No criticar ni juzgarnos superiores

Sin entrar en grandes sermones o en regaños, intentaba hacerle ver que no teníamos por qué andar criticando la vida de los otros, ni juzgarnos mejores que los demás.

El ejemplo del Papa Francisco y las mujeres víctimas de trata

A ver, en una de las biografías del Papa Francisco hay uno que se llama Vera, que recuerda cómo, siendo todavía el cardenal Bergoglio en Argentina, mantuvo más de 80 encuentros con mujeres víctimas del tráfico de personas.

En cada ocasión, Bergoglio le preguntaba a él qué ayuda se ofrecía a las mujeres: si tenían trabajo, lugar donde dormir. Nunca tomaba notas y se limitaba a responder: bueno.

Al principio Vera, que es quien nos cuenta, no sabía qué quería decir con eso.
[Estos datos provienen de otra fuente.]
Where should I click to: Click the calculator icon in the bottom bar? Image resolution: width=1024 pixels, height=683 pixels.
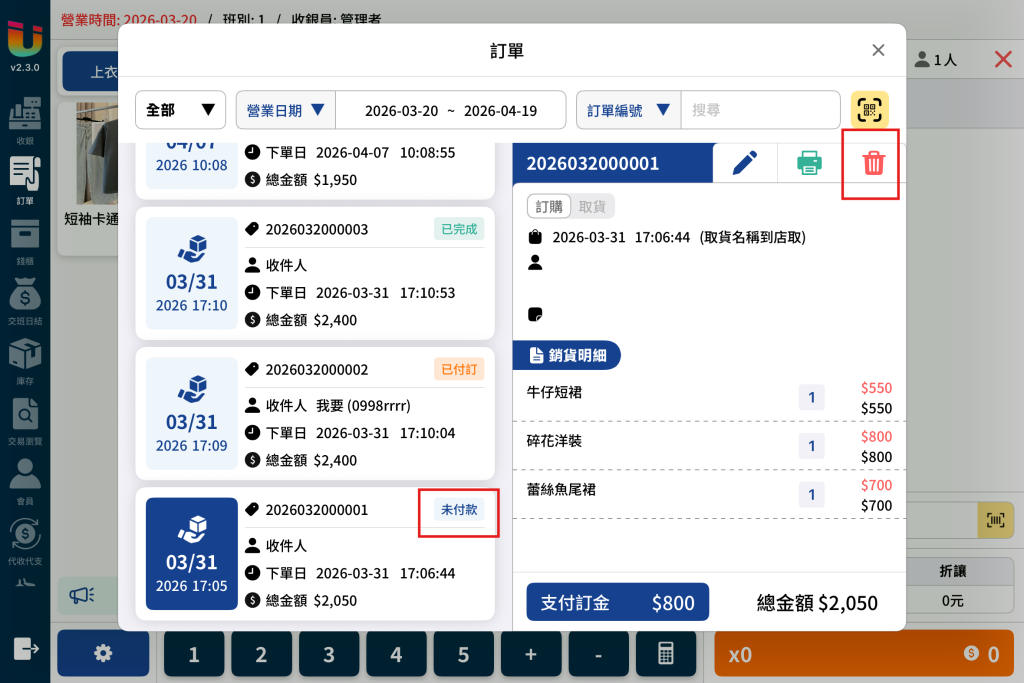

Pero dos o tres días después recibía la llamada de algún líder sindical, algún empresario, alguna monja amiga del cardenal, ofreciéndole puestos de trabajo o alojamiento para aquellas mujeres.

Jorge se acordaba de cada caso, de cada nombre, de cada historia, y quería que Vera le informara de cómo les iba.

Según él, las mujeres salían de esas reuniones con el cardenal en estado de paz total, diciendo que nadie las había escuchado con tanta atención, ni las había mirado con tanto amor.

En una ocasión le dijo a Vera: veo en ellas las llagas de Cristo.

San Josemaría: amar al pecador sin justificar el pecado

Y a ver, otro ejemplo. Una de las biografías de San Josemaría cuenta cómo él no hacía distinción de personas, ya que el valor de un ser humano y la razón de su dignidad eminente es que tienen un alma inmortal.

Por salvar a un alma, lo dijo no se sabe cuántas veces, yo voy hasta la puerta del infierno.

No aplaude el pecado, pero tampoco deja de atender al pecador, aunque esté hundido en el fango. Porque toda alma vale.

Madre Teresa de Calcuta

La caridad concreta de la Madre Teresa

Un sacerdote que atendía a la santa madre Teresa de Calcuta cuenta de una noche en París. El coche de la madre Teresa iba camino de la casa de las hermanas y en una esquina estaban unas damas de la noche.

La madre Teresa mandó parar y dijo a una de ellas: venga a nuestra casa.

Al día siguiente la mujer se presentó, y hoy esa mujer es monja católica.

Todos necesitamos convertir nuestro “no” en un “sí”

Bueno, yo creo que con estos ejemplos nos queda más claro. No somos mejores que nadie. Todos hemos respondido muchas veces que no. Lo importante es que a partir de hoy respondamos que sí y que ayudemos a los demás a responder que sí.

El juicio no nos ayuda. La comprensión y la caridad sí.

Navidad: tiempo de ubicarnos ante el Niño

Ahora que se acerca la Navidad, tómate una dosis de Ubicatex. Date cuenta que ese niño que va a nacer viene a buscarnos a todos, a ti y a mí, a las meretrices y a los publicanos.

Todos lo necesitamos. Déjate de comparaciones y de juicios torpes. Siembra en el mundo esa caridad que trae el Niño.

Oración final

Te doy gracias, Dios mío, por los buenos propósitos, afectos e inspiraciones que me has comunicado en esta meditación.
Te pido ayuda para ponerlos por obra.

Madre mía Inmaculada, San José, mi Padre y Señor, Ángel de mi Guarda, intercedan por mí.


Citas Utilizadas

Lectura de la profecía de Sofonías 3,1-2.9-13
Salmo 33,2-3.6-7.17-18.19.23
Mateo 21,28-32

Reflexiones

El cristianismo es una lógica completamente distinta. Mira que el Niño que va a nacer viene a buscarnos a todos.